**YOUR ASSIGNMENT:** In the entries below, find the line with "Viewport: 794px width, 452px height." and the line with "Given: Tick the 카페 3시간 수다 checkbox". Reproduce those two lines and every line between them exactly, and nothing more.

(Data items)

━━━━━━

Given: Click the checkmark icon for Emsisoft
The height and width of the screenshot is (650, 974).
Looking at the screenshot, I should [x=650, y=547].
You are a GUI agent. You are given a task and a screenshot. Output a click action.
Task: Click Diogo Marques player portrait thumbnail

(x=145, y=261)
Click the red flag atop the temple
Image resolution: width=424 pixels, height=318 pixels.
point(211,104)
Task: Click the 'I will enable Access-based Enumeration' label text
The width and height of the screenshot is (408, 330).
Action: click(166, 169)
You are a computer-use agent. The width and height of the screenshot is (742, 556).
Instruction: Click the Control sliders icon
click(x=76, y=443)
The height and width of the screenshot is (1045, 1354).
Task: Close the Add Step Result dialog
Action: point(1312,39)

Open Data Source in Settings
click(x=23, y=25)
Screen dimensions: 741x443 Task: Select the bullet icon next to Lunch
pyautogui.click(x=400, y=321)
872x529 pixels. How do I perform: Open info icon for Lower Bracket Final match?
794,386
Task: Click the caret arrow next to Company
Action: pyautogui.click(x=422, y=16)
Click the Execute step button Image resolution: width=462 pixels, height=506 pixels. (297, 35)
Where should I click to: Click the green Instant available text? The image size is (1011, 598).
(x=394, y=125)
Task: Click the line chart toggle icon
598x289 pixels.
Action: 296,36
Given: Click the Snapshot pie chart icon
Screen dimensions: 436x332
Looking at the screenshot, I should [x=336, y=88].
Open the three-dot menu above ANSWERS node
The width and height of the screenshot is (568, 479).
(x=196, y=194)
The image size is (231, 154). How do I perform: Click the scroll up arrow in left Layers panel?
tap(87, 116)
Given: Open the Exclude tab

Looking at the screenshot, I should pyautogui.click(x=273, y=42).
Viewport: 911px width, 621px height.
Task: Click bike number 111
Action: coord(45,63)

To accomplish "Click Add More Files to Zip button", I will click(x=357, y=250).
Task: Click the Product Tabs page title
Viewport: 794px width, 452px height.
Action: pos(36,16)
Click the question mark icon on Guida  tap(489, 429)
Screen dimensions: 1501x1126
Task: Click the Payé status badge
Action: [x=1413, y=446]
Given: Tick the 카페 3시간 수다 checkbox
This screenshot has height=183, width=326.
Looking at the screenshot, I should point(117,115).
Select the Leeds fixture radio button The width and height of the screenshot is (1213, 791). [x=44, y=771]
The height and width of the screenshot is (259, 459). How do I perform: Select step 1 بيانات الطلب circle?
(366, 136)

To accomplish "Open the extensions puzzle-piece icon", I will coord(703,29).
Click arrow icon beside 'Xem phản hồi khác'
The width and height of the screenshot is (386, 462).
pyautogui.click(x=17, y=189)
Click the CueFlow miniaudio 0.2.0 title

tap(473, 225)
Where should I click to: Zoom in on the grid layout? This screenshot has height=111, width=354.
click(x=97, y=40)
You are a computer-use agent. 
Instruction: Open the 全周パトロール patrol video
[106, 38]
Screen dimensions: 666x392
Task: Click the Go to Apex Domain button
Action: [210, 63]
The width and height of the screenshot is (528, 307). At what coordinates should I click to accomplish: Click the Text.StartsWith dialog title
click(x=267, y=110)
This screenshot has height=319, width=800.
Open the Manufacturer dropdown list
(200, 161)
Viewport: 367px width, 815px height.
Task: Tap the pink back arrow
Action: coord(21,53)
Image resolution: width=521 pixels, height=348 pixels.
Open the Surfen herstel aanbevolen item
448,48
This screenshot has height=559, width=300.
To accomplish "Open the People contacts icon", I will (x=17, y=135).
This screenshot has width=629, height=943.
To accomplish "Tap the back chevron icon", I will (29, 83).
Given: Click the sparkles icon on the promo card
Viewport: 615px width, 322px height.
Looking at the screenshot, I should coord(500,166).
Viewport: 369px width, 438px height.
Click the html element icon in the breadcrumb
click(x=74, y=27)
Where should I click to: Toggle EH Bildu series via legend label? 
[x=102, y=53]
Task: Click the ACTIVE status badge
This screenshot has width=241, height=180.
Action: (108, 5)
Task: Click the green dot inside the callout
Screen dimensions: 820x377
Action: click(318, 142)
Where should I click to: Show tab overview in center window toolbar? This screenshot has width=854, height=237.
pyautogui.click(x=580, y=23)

━━━━━━

**ANSWER TO THE PROBLEM:**
Viewport: 794px width, 452px height.
Action: pos(36,16)
Click the question mark icon on Guida  tap(489, 429)
Screen dimensions: 1501x1126
Task: Click the Payé status badge
Action: [x=1413, y=446]
Given: Tick the 카페 3시간 수다 checkbox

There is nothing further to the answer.